• EXERCISE BRIEF
Leaving out the images, please output every entry exactly as it appears.

Saved data entries

☆ ☆ ☆ ☆

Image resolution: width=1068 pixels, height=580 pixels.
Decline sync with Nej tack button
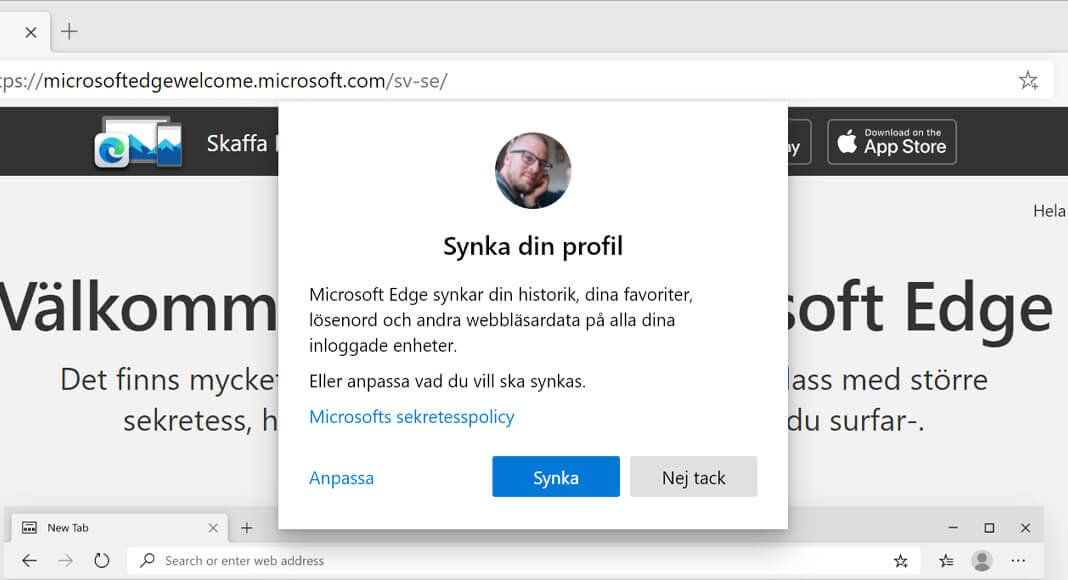(693, 477)
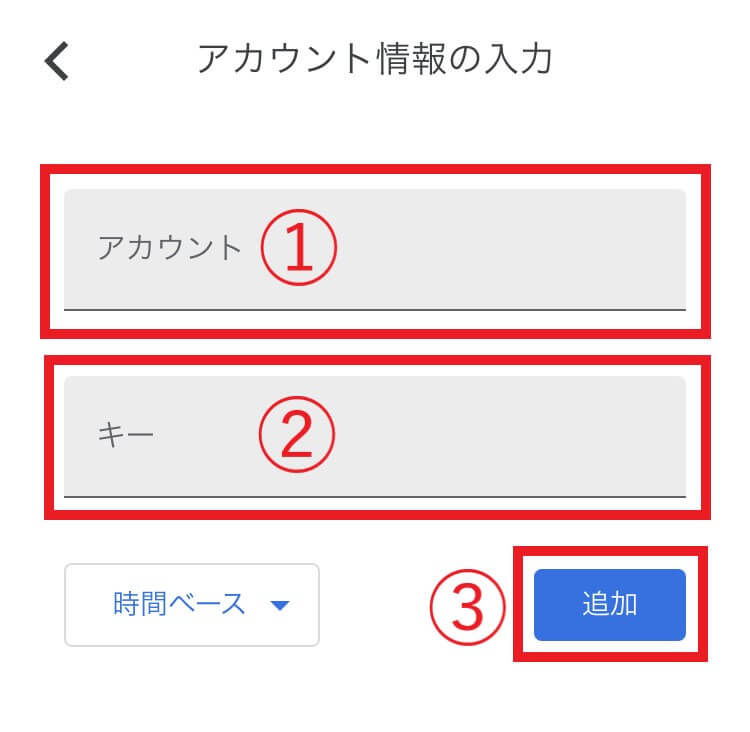
Task: Go back using the left chevron arrow
Action: [57, 61]
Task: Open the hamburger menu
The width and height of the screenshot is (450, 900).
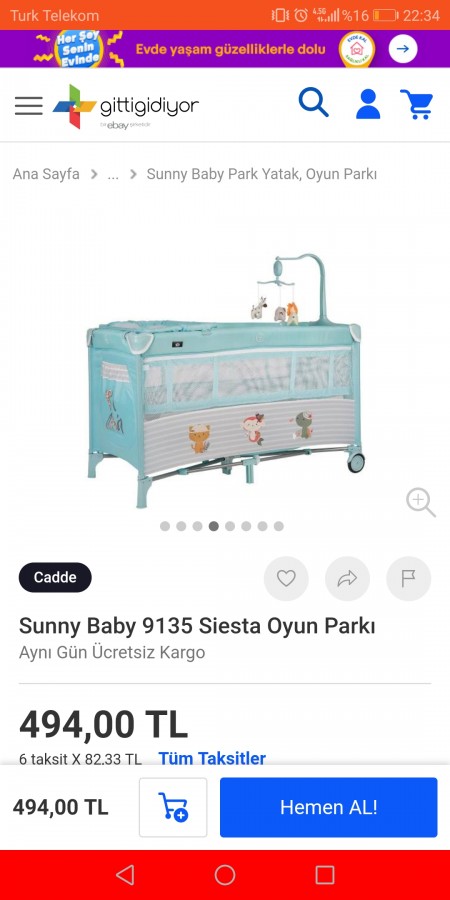Action: pos(29,106)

☆ ☆ ☆ ☆

• EXERCISE SOLUTION
Image resolution: width=1068 pixels, height=580 pixels.
Decline sync with Nej tack button
(693, 477)
Task: Go back using the left chevron arrow
Action: [57, 61]
Task: Open the hamburger menu
The width and height of the screenshot is (450, 900).
Action: pos(29,106)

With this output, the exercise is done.